Clarity over quantityDOTA 2 rimane fedele al predecessore nel sistema di gioco, ma lo evolve alla grande tecnicamente. Il titolo sfrutta il Source, motore forse non eccezionale quanto a dettagli, ma di una flessibilità inarrivabile, dimostrata per l’ennesima volta. Il gioco è incredibilmente pulito, e graficamente supera senza troppi intoppi tutta la concorrenza, pur mantenendosi molto leggero. Grandioso il restyle dei vari combattenti, che mantengono tutto il loro carisma nelle nuove incarnazioni e vantano doppiaggi di altissimo livello. Mancano ancora alcuni guerrieri molto amati dalla vecchia utenza, ma ogni settimana nuovi aggiornamenti aggiungono eroi, ed è stato affermato più volte che il gioco supererà le cento scelte una volta disponibile. Trattandosi della fase BETA è difficile dare giudizi sulla stabilità dei server, ma è facile fidarsi di Valve in questo campo. Il problema principale del gioco, anzi, del genere, rimane sempre la comunità, zeppa di gente che tende a scaldarsi fin troppo facilmente (si, persino adesso che il gioco non è nemmeno uscito e non si sa nulla del suo modello economico). Icefrog e compari hanno in mente varie idee per moderare gli elementi peggiori della collettività, e spingere i veterani ad avere un atteggiamento costruttivo. Funzionerà? Ve lo diciamo subito. NO. Ma almeno stanno facendo un tentativo.

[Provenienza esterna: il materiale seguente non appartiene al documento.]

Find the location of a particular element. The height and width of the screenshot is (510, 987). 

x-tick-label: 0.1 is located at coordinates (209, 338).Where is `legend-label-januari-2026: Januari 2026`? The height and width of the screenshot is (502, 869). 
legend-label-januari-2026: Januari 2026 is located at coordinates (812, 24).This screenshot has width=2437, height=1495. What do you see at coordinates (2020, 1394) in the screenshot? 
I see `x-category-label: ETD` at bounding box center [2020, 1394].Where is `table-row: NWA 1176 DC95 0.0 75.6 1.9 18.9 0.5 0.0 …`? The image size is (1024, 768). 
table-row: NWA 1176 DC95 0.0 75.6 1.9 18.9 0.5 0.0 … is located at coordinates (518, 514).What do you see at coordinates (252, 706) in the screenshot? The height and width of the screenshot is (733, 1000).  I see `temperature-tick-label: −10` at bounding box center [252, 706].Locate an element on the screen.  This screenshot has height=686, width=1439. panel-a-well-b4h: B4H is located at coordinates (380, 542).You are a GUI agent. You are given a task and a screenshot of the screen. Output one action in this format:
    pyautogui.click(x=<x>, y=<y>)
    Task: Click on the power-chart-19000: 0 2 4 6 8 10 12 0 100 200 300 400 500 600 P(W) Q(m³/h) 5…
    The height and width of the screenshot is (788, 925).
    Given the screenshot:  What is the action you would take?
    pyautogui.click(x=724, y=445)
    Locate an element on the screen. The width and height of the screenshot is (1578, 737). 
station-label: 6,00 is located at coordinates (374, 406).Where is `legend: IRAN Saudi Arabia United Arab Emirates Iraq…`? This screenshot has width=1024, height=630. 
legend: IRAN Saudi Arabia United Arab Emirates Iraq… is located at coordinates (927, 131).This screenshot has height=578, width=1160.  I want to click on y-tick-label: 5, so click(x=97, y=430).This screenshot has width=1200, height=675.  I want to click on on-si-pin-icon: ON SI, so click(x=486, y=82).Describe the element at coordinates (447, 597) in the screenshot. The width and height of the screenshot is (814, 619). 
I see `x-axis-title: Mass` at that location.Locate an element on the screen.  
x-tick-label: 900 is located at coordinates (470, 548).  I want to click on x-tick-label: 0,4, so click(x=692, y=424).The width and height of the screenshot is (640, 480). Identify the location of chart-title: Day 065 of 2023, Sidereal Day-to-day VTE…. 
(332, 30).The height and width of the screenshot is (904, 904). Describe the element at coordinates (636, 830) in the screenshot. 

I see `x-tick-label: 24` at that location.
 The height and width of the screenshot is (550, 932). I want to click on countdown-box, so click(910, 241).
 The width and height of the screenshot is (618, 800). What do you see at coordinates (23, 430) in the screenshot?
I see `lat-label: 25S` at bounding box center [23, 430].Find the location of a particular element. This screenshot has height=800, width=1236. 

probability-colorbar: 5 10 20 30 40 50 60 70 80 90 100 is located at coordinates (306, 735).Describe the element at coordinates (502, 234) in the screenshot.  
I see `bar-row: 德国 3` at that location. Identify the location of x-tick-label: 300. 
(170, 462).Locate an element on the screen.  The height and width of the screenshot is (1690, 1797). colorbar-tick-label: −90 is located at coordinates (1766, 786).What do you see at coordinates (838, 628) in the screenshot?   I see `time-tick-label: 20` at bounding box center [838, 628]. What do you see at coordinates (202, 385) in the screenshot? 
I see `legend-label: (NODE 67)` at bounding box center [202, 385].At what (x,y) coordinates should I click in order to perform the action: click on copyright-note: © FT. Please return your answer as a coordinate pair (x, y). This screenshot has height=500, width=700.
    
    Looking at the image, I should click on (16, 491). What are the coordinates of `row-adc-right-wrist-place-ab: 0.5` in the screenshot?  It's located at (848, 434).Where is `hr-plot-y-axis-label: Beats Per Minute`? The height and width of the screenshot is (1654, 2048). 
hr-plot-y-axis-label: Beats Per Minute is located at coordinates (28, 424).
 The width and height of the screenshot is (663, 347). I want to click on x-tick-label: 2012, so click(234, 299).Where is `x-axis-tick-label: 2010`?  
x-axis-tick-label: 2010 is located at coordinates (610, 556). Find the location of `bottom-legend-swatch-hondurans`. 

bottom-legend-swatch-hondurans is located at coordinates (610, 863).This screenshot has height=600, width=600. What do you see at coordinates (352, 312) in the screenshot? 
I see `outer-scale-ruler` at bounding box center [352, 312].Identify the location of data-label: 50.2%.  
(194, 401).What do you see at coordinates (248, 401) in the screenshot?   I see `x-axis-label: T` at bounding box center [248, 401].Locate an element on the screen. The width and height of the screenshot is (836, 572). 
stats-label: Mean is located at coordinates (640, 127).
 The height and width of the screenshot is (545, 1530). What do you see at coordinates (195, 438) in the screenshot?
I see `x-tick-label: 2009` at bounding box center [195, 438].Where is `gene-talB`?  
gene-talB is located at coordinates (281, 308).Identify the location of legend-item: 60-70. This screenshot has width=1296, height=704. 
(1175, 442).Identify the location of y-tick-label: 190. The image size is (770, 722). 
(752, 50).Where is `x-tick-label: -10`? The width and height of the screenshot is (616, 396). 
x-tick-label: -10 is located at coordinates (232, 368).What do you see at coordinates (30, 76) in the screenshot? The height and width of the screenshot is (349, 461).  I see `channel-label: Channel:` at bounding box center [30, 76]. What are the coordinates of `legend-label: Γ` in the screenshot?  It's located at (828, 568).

– Il gameplay è rimasto quello tatticissimo e piuttosto bilanciato del DotA originale

– Interfaccia rimaneggiata e molto più intuitiva

– Già in fase beta è stabilissimo e notevole

– Aspetto grafico pulito e ricco di stile

DOTA 2 è solo in fase beta, ma già dimostra la precisione e la cura nel dettaglio tipica di Valve in molti aspetti. La sfida per il dominio dei MOBA è ardua e piena di concorrenti, ma questo seguito “diretto” del primo DotA promette benissimo, e se gli sviluppatori riusciranno davvero a risolvere i problemi di accessibilità e ad arginare le cattive maniere della comunità, potremmo avere un nuovo dominatore assoluto del genere.